Sometimes we work in offices. Sometimes we work remotely. Sometimes we work at WeWork. The media, technology, and startup disruption dominating contemporary business has questioned the rigid structure of established office cultures, but this shift has yet to discover a corresponding spatial response to the shortcomings of the open office plan.
This lack of definition of the workspace is manifest in both new constructions and renovations. In the first, buildings like the Apple Infinite Loop Campus employ a totalizing and relentless design but foster only generic identities of the companies housed within. In the second, coworking spaces like WeWork amount to formulaic interior fit-outs with little spatial invention, reducing architecture to the scale of furniture. These recent developments fail to calibrate exterior form with interior organization and risk surrendering to the banality of the open office plans they were supposed to replace.

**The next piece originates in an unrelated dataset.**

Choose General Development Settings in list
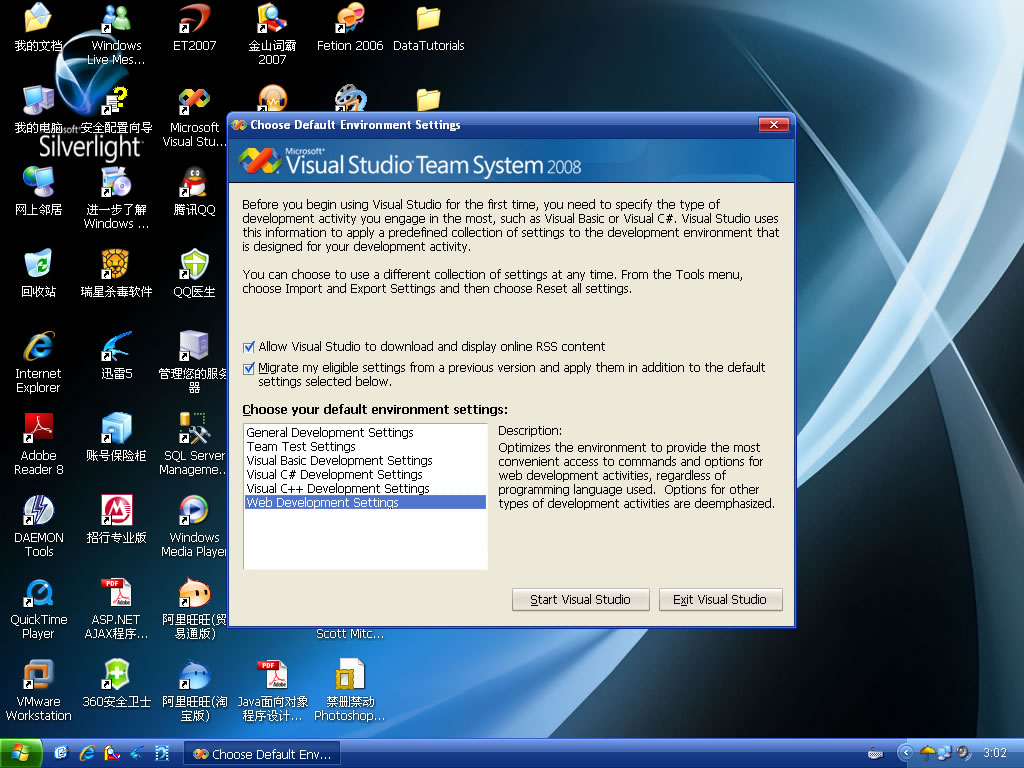Viewport: 1024px width, 768px height. pos(330,433)

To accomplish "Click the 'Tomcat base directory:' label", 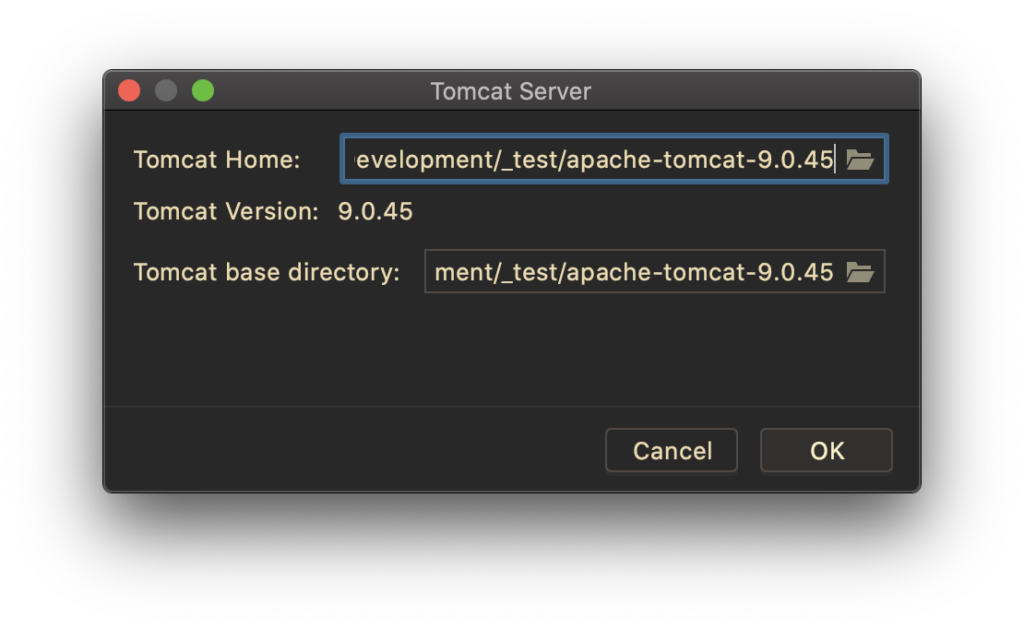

Can the contemporary office express a company’s unique visual identity through form simultaneously tied to a range of different workspaces within?
This thesis proposes an intervention on eight existing “finger buildings” in Brooklyn’s Industry City by “cutting and folding” the buildings back onto themselves. This operation transforms the hypergeneric open office plans into a number of specific workspaces. Situated somewhere between new construction and renovation, the proposal imagines a new office space that can both house and signify a diversity of spaces. By turning a singular duck, in Robert Venturi’s terms, into many ducks, such an architecture rejects the monotony of the contemporary office and proposes a new direction forward for work in the 21st century.